Secondo R. Noyes, docente di psichiatria all’Università americana dello Iowa, tutto dipende in realtà da un processo mentale. Appena ci diviene chiaro (o pensiamo) di trovarci in fin di vita, il nostro Io si autoconvince che il corpo non sia poi così importante e immagina di staccarsene, e questo si ripercuote, nello stato di incoscienza tipico del coma, nella creazione di quella visione extracorporea tipica delle esperienze di pre-morte. In genere non potendo più puntare sul futuro, il soggetto rivede a questo punto in rapida succesione il suo passato, le tappe della propria vita. La luce in fondo al tunnel invece, secondo altri psichiatri, potrebbe essere il ricordo riaffiorante della nascita, rimasto durante la vita sepolto in fondo all’inconscio.

Un cervello per pregare

Secondi gli ultimi studi, comunque, il nostro cervello sembra avere aree “dedicate” all’esperienza mistica, e forse anche a percepire il senso dell’assoluto e l’aldilà.

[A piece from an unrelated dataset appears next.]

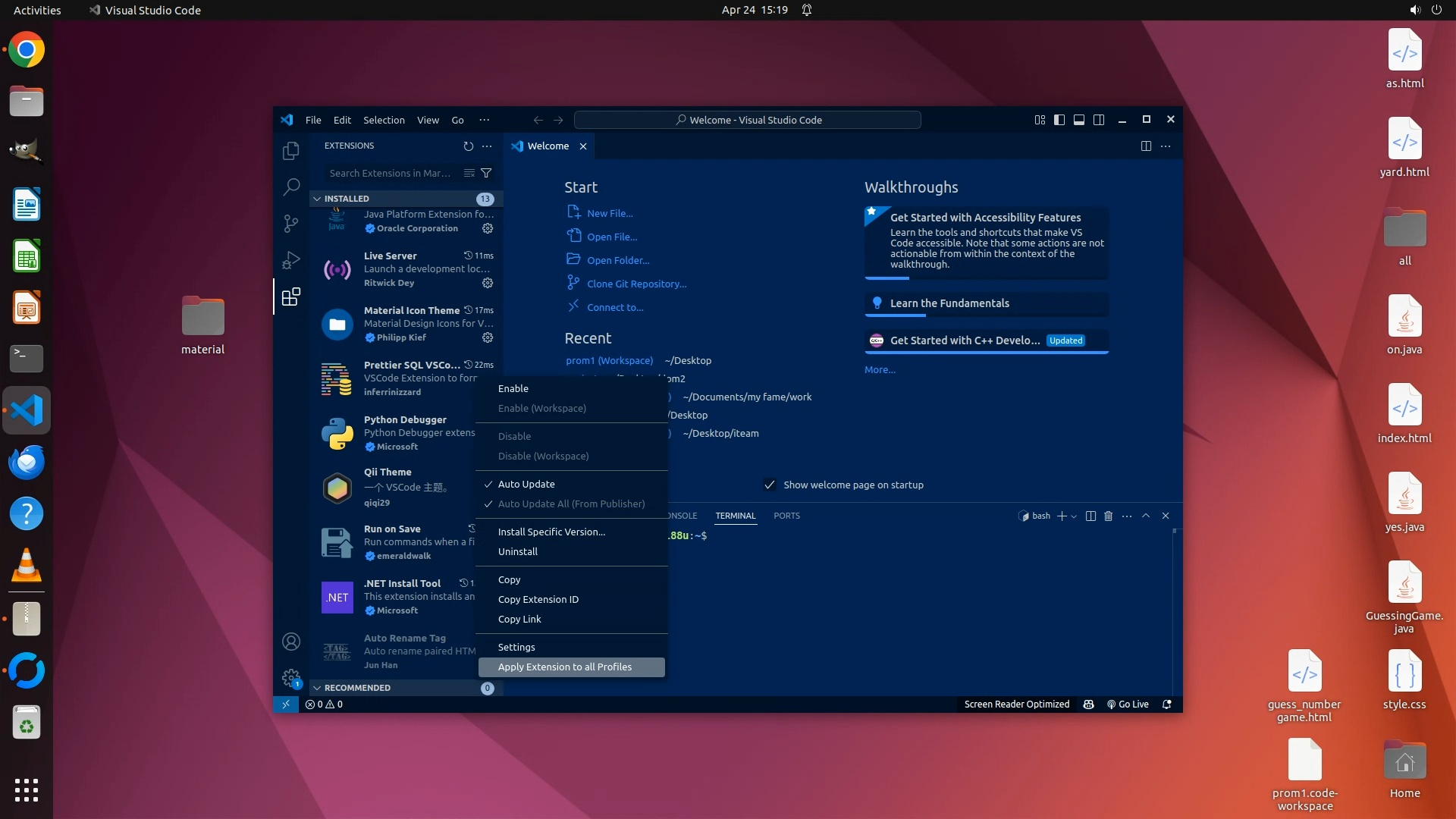Image resolution: width=1456 pixels, height=819 pixels.
Task: Open the Explorer view in activity bar
Action: (x=291, y=151)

Con una speciale tecnica di tomografia computerizzata, Andrew Newberg, neuroscienziato dell’Università di Pennsylvania, ha visto che soggetti impegnati nella meditazione mistica e nella preghiera utilizzano aree del cervello, minimizzando la funzione di altre. In altri esperimenti, in cui è stato stimolato il sistema limbico, si è riusciti a provocare nei pazienti esperienze emotive di tipo religioso. Che si è visto possono emergere anche con le crisi epilettiche che interessano i lobi temporali e il sistema limbico. Il neurologo Michael Persinger, della Laurentian University in Ontario, riesce a provocare visioni mistiche, con presenza di spiriti, in persone sottoposte a stimolazioni magnetiche con uno speciale “elmetto”. “Ma queste visioni sono molto collegate, per contenuto, al tipo di educazione religiosa che i soggetti trattati hanno avuto. Sembrano insomma più frutto dell’esperienza individuale che di una visione dell’aldilà” spiega il neurologo. “Esiste cioè una struttura del cervello predisposta a gestire la religiosità ma che non ha un contenuto stabilito, quest’ultimo ci viene dalla cultura”. Sono sufficienti questi studi a spiegare visioni, credenze, contatti con gli spiriti dei defunti e altre manifestazioni mistiche? Anche questo, almeno per il momento, è tutto da dimostrare.